INPUT DATA:
★ ★ ★ ★ ★ ★ ★

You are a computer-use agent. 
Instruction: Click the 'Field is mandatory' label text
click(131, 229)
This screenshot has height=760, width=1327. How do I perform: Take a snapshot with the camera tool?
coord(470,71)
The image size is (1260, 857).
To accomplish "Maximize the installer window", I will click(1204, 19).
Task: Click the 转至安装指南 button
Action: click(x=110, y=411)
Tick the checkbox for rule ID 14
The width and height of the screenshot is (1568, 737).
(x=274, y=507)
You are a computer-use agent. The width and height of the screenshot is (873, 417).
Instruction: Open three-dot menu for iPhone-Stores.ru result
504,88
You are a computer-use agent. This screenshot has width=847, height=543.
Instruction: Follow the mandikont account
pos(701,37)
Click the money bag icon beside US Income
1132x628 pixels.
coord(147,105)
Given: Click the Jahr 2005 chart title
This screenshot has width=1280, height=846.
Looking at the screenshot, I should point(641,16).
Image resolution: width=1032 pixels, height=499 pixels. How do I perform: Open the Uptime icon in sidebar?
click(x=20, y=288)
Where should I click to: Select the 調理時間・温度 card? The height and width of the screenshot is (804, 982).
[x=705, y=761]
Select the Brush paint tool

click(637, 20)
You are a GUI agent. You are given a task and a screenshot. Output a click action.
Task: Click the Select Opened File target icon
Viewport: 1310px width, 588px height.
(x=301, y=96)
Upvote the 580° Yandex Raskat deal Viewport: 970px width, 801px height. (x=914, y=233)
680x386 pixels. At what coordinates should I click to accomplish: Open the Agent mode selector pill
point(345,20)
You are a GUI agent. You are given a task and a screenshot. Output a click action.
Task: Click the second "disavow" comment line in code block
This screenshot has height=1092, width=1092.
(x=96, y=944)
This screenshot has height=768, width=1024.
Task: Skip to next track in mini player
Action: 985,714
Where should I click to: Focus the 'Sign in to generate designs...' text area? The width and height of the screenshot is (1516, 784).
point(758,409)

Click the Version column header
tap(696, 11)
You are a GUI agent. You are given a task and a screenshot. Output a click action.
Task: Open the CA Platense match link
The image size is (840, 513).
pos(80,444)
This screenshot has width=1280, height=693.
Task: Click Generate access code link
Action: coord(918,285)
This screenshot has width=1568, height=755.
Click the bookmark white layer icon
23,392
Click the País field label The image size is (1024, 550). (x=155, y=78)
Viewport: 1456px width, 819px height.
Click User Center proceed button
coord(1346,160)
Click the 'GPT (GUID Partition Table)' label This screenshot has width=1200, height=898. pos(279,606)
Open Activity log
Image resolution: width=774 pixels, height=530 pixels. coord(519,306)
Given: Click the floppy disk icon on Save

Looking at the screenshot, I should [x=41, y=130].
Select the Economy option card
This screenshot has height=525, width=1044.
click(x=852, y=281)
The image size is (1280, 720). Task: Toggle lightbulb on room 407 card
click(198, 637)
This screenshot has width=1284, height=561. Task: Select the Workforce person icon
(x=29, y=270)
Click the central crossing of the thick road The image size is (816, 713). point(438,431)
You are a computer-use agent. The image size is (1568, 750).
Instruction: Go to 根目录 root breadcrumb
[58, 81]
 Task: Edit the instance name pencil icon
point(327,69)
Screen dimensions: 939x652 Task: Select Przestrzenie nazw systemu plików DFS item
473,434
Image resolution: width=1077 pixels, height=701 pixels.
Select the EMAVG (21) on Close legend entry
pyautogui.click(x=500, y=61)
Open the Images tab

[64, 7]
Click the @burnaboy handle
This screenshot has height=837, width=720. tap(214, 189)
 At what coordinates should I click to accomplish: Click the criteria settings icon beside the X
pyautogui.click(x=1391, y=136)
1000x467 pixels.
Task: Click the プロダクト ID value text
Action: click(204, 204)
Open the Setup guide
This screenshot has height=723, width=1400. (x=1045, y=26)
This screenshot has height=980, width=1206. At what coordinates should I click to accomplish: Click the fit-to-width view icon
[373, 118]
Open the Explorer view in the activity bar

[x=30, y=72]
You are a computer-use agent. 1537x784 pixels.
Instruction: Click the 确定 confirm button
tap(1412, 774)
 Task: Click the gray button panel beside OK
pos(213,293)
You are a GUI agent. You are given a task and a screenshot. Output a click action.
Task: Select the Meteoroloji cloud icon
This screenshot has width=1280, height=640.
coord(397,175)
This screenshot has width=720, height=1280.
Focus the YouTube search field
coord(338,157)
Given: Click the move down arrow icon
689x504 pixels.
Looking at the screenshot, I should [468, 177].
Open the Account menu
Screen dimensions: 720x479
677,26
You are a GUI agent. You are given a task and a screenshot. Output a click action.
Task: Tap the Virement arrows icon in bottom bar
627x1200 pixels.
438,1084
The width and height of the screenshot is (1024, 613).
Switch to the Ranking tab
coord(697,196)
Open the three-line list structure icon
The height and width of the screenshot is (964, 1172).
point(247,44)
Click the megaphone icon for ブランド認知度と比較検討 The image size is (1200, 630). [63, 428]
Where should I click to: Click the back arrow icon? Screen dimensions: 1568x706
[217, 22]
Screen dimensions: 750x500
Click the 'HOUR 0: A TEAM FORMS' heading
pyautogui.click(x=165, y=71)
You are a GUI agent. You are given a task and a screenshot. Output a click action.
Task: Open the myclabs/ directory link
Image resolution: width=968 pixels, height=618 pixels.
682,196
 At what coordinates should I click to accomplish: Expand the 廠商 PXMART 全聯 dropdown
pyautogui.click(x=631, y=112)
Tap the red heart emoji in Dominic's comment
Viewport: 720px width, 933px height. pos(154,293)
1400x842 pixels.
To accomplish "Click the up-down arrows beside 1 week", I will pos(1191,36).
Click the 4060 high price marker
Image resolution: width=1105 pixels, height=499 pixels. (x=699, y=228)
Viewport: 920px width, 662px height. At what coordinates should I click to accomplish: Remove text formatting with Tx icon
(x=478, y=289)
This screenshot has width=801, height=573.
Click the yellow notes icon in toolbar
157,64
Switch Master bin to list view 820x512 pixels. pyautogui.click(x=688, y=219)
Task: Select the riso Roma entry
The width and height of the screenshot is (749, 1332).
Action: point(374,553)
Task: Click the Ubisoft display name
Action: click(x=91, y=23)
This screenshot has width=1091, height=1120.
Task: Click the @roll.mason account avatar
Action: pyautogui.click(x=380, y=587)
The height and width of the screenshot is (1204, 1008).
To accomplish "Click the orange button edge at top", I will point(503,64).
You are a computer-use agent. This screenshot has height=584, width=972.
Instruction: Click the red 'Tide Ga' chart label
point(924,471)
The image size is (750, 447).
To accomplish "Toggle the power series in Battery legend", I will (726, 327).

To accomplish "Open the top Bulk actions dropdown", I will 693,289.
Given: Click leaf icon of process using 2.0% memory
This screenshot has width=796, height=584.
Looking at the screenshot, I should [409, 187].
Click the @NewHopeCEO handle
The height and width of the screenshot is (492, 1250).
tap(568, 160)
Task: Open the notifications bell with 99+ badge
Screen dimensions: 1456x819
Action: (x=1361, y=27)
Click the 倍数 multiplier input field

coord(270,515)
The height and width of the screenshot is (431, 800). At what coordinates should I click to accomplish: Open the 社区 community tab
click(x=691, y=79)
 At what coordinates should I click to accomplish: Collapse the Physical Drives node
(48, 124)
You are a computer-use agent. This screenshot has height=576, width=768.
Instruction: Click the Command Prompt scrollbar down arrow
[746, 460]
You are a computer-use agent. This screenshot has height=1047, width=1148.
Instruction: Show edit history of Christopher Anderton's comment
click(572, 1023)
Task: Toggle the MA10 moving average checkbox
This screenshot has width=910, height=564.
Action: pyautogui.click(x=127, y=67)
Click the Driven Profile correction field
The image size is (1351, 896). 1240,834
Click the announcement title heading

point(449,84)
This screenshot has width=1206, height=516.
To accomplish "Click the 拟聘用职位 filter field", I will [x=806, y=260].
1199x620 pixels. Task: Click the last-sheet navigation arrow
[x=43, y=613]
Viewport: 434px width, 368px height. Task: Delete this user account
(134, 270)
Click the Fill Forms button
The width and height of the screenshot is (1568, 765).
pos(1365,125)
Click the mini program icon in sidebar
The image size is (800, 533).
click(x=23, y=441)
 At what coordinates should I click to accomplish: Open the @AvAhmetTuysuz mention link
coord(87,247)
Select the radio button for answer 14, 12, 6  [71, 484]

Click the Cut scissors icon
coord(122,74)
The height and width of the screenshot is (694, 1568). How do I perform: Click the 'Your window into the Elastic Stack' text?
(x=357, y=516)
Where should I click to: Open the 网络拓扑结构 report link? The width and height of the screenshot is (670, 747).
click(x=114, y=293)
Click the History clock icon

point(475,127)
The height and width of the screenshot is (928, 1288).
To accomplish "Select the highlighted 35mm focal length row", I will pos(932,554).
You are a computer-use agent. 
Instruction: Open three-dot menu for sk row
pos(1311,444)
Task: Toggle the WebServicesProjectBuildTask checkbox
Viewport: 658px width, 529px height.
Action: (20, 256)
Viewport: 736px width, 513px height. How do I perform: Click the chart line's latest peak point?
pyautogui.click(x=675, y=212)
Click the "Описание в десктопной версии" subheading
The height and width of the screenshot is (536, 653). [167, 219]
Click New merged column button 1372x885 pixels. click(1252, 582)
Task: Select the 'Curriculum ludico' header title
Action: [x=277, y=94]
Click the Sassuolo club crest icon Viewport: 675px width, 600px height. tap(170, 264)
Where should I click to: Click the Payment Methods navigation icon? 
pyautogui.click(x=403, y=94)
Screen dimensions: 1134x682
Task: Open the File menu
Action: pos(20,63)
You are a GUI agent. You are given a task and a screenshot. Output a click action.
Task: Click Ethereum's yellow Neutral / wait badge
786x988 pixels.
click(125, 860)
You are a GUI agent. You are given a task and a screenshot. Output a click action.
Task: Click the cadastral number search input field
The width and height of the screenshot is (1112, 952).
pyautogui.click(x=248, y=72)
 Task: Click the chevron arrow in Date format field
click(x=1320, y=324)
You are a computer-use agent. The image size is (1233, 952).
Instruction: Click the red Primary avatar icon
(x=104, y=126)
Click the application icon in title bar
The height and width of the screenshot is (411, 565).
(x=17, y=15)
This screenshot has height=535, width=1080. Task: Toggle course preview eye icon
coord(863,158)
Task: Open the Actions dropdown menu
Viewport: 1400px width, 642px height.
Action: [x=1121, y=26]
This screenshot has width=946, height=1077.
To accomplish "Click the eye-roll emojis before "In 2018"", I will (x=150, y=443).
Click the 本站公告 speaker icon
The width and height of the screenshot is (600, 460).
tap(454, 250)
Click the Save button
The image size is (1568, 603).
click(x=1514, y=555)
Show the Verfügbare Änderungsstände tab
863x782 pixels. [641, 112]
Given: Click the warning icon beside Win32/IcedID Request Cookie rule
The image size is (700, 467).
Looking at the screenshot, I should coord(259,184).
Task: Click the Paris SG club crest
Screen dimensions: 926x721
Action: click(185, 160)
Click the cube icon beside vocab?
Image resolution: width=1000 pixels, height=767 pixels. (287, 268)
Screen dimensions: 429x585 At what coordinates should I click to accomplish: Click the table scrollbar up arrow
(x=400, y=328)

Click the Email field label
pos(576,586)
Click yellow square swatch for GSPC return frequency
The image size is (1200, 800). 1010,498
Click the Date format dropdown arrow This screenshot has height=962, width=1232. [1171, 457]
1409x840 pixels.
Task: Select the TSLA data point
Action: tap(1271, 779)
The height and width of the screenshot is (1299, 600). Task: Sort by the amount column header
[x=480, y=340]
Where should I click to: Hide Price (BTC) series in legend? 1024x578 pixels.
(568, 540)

★ ★ ★ ★ ★ ★ ★

EXERCISE GOAL: Where the records above contain a line with "Screen dimensions: 926x721", repeat that line and each later line through the end, exactly, and nothing more.

THE ANSWER:
Screen dimensions: 926x721
Action: click(185, 160)
Click the cube icon beside vocab?
Image resolution: width=1000 pixels, height=767 pixels. (287, 268)
Screen dimensions: 429x585 At what coordinates should I click to accomplish: Click the table scrollbar up arrow
(x=400, y=328)

Click the Email field label
pos(576,586)
Click yellow square swatch for GSPC return frequency
The image size is (1200, 800). 1010,498
Click the Date format dropdown arrow This screenshot has height=962, width=1232. [1171, 457]
1409x840 pixels.
Task: Select the TSLA data point
Action: tap(1271, 779)
The height and width of the screenshot is (1299, 600). Task: Sort by the amount column header
[x=480, y=340]
Where should I click to: Hide Price (BTC) series in legend? 1024x578 pixels.
(568, 540)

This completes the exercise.